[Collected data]
- - -
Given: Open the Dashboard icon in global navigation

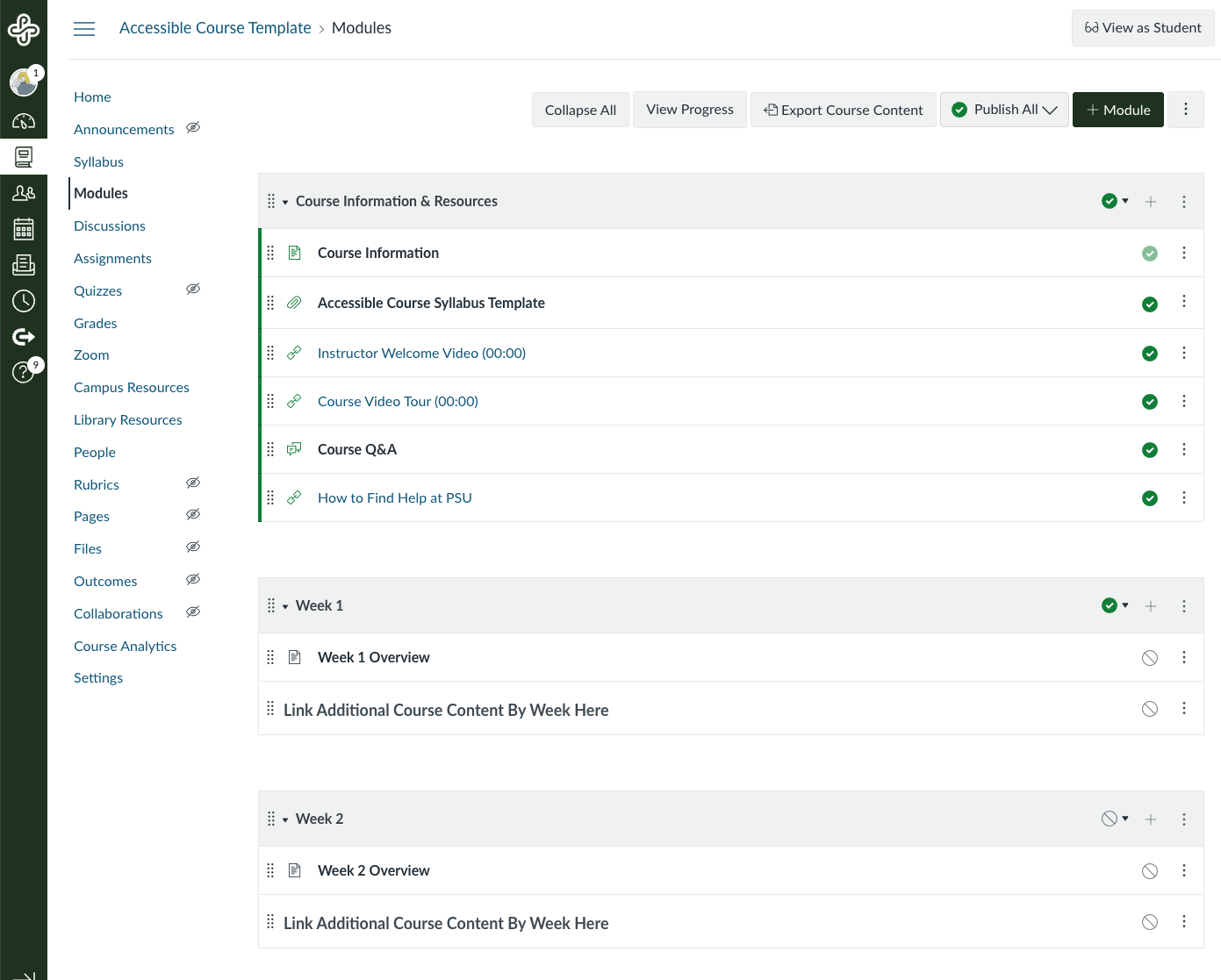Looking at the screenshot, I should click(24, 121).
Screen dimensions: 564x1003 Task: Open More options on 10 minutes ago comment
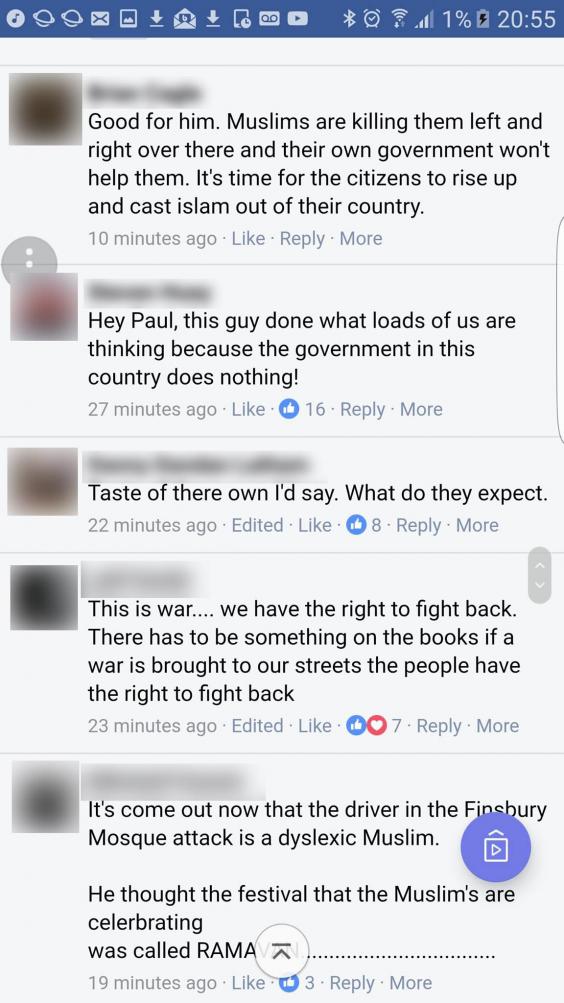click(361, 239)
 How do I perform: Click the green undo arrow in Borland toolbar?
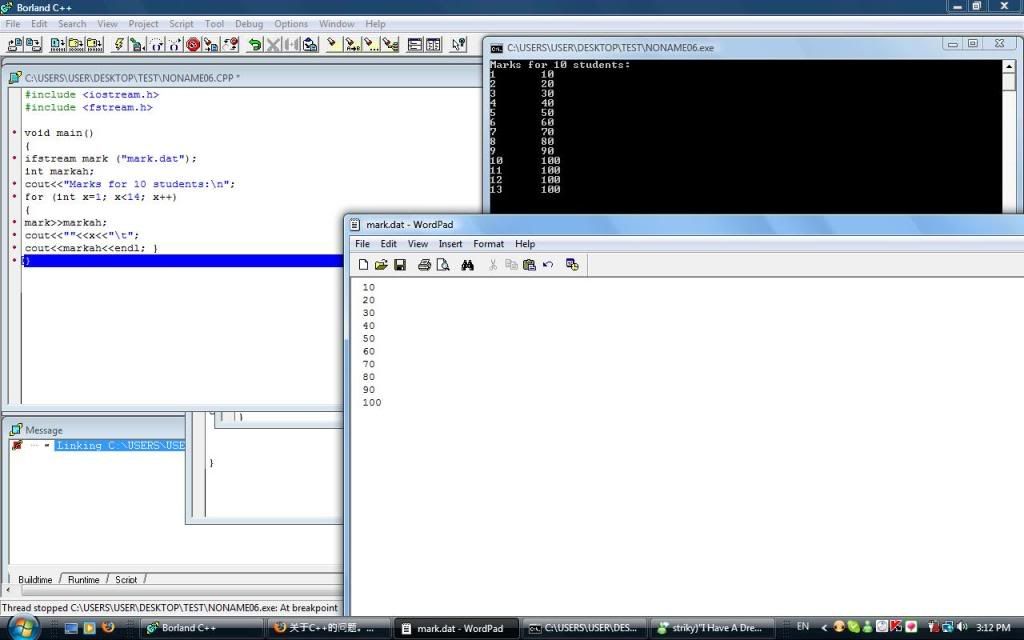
- - -
Task description:
Exactly restate the lines from the one holding "Screen dimensions: 564x1003" to the final line of the records above, including both and excluding pictures.

Response to this exercise:
Screen dimensions: 564x1003 Task: Open More options on 10 minutes ago comment
click(361, 239)
 How do I perform: Click the green undo arrow in Borland toolbar?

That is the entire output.